→ DESCRIPTION OF THE TASK
Reproduce the entries below exactly, but only from the line containing "Task: Open the Veröffentlichte Kalender tab" to the line containing "Select the subsidy payment icon in the header", inclusive.

········

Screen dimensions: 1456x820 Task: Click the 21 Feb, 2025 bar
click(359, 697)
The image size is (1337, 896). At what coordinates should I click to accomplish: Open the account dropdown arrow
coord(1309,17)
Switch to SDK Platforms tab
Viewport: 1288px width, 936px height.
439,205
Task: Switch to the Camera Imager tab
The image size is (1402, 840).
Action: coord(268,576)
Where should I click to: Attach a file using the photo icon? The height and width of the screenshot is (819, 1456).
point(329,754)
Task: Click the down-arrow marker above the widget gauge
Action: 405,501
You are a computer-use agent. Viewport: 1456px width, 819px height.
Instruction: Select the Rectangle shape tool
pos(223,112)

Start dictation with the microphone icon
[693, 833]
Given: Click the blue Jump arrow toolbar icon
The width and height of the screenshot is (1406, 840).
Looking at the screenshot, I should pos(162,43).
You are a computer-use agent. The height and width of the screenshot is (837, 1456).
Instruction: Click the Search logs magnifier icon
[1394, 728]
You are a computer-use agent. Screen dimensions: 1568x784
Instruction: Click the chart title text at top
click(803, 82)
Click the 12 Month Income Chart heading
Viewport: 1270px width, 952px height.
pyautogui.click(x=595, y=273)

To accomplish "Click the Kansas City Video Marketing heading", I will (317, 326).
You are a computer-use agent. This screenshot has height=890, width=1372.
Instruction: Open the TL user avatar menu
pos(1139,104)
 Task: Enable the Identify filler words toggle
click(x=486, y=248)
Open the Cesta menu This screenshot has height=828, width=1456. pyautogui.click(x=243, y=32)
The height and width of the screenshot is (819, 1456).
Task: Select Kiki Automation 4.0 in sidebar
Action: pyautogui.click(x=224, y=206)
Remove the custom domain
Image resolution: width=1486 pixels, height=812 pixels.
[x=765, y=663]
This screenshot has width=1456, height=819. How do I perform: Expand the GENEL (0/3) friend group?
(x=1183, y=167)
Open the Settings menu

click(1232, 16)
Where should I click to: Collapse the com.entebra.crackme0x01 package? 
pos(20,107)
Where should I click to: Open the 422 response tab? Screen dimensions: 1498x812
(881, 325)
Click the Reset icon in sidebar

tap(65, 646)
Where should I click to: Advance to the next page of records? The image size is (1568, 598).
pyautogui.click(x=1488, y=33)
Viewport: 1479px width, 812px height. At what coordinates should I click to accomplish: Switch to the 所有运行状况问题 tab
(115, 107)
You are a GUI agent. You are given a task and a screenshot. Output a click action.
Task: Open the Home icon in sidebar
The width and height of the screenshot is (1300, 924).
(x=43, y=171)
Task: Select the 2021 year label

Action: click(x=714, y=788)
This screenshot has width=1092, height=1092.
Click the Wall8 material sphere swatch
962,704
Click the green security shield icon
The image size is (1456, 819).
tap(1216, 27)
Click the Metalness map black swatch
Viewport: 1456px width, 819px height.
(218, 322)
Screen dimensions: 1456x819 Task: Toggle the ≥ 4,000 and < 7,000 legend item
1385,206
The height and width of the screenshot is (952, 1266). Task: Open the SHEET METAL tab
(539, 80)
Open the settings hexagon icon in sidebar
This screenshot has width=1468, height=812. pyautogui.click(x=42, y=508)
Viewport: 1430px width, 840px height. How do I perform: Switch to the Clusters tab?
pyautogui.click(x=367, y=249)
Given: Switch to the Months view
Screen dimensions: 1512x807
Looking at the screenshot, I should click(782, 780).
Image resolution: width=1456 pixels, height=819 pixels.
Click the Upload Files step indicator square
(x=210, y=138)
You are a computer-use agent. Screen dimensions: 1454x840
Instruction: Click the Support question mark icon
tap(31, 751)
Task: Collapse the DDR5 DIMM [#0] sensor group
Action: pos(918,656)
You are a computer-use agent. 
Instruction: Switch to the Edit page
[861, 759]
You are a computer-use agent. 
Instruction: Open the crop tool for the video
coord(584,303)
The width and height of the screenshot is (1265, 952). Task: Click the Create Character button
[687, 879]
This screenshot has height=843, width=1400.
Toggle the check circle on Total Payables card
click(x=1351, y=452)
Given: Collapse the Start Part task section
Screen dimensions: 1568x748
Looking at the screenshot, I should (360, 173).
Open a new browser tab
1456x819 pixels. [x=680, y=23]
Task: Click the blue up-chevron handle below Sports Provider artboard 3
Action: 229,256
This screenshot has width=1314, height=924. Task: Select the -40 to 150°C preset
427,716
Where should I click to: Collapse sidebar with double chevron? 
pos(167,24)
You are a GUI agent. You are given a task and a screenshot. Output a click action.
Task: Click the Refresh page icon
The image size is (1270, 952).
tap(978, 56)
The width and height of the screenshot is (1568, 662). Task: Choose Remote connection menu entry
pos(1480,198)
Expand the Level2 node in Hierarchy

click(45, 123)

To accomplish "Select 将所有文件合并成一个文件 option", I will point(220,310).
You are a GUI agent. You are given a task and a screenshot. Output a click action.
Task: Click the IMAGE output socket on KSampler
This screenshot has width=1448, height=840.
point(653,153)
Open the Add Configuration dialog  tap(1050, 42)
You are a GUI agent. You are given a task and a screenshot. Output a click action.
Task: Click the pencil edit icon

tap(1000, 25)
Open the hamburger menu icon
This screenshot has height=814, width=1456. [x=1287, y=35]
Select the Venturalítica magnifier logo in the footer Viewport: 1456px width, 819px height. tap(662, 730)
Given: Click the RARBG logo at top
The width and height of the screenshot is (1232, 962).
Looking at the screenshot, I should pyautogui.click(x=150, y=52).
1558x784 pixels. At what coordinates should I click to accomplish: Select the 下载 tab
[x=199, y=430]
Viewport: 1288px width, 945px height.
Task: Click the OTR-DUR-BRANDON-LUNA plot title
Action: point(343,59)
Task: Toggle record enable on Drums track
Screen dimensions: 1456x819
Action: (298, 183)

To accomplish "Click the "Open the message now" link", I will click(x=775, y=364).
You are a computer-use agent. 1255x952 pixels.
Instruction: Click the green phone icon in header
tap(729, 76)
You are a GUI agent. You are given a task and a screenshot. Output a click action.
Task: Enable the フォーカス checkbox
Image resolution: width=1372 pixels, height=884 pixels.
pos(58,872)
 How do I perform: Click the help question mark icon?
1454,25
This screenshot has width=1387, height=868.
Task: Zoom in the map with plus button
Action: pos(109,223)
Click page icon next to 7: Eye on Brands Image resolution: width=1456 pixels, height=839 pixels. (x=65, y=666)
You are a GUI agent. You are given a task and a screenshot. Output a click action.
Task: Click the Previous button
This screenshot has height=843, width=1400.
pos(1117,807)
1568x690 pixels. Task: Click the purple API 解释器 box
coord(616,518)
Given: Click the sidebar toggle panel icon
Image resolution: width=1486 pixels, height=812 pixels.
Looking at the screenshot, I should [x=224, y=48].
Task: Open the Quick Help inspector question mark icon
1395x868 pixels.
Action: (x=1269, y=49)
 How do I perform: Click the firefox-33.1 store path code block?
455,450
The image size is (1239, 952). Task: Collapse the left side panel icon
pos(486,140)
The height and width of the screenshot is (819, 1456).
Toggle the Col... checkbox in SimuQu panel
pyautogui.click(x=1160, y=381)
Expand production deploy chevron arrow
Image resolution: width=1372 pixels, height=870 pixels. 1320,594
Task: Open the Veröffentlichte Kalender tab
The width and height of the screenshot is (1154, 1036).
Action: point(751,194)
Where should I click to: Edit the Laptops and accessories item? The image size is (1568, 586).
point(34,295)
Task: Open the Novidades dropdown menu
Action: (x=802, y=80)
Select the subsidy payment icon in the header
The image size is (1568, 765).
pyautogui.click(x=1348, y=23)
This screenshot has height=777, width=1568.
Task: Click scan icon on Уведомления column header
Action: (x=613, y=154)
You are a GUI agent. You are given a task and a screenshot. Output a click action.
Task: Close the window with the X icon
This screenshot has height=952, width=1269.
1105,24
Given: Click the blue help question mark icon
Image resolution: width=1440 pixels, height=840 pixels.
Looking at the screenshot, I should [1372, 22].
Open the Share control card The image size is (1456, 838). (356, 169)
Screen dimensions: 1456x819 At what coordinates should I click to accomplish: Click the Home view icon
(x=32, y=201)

········

→ WRITTEN RESPONSE
Task: Open the Veröffentlichte Kalender tab
The width and height of the screenshot is (1154, 1036).
Action: point(751,194)
Where should I click to: Edit the Laptops and accessories item? The image size is (1568, 586).
point(34,295)
Task: Open the Novidades dropdown menu
Action: (x=802, y=80)
Select the subsidy payment icon in the header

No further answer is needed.